E così siamo arrivati al momento del mio sogno ricorrente su Vittorio nel quale capisco che questo sogno non ha a che fare con i miei ricordi su di lui, che io non ho ricordi su di lui, che io Vittorio non l’ho mai conosciuto. Ho solo trovato i suoi racconti dopo che era morto. Tanti anni fa. Ero ancora un ragazzo. E quindi siamo arrivati al momento del mio sogno ricorrente in cui Vittorio mi guarda e ride. Ora hai capito il meglio, mi fa poi Vittorio. Questo me lo dice mentre saliamo un sentiero di montagna. Forse ci siamo arrivati prendendo la strada dalla quale di solito vediamo sbucare il cameriere. La salita non è difficile. Cerchiamo dei funghi. Crescono nella merda di vacca, mi fa Vittorio. È lì che trovi il meglio, mi fa. E poi mi dice: vedi, tutto questo era per dirti che alla fin fine si tratta sempre di due persone. Una è più vecchia, come me, e l’altra è più giovane, come te. Quella giovane accompagna quella vecchia in montagna, a cercare funghi nella merda di vacca. Poi arrivano in cima, e qui, la cosa ti può sembrare triste quanto ti pare, ti puoi fare venire l’orripilazione, come dici tu, ma è così: il vecchio non torna indietro. Coso bello, è così. Sarà una storia trita e retorica, ma è così. Il vecchio non torna indietro. Ci torna il giovane. E poi il giovane fa il racconto di quello che è successo, e tiene viva la memoria del vecchio.
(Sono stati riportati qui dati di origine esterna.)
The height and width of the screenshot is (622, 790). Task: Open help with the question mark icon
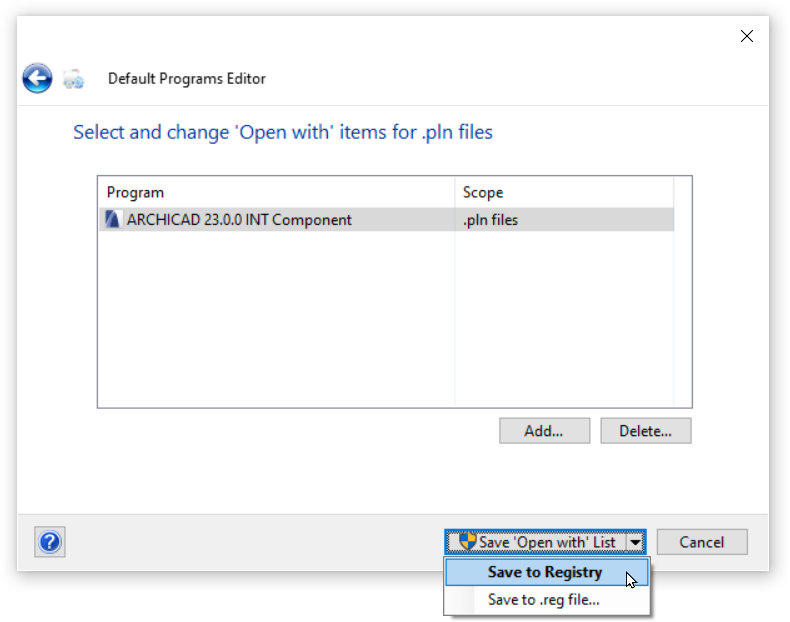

Tutto qua. E lo fa fino a quando non diventa vecchio pure lui. Fino a quando un giovane non lo accompagna a sua volta in montagna a cercare funghi nella merda di vacca. Fidati, è l’unica. Se non fosse così, questo mondo non avrebbe futuro. Dai, ora va, devi tornare indietro.
Pier Paolo Di Mino
L'immagine è un ritratto di Victor Cavallo, realizzato da Veronica Leffe in occasione dell'evento organizzato da TerraNullius Victor, il combattente supremo (per saperne di più guarda anche sul portfolio).
*Il racconto è inserito come postfazione in Diario tunisino o Le Combattant Supreme di Victor Cavallo, pubblicato da Jolly Roger in edizione limitata e numerata di sessanta copie.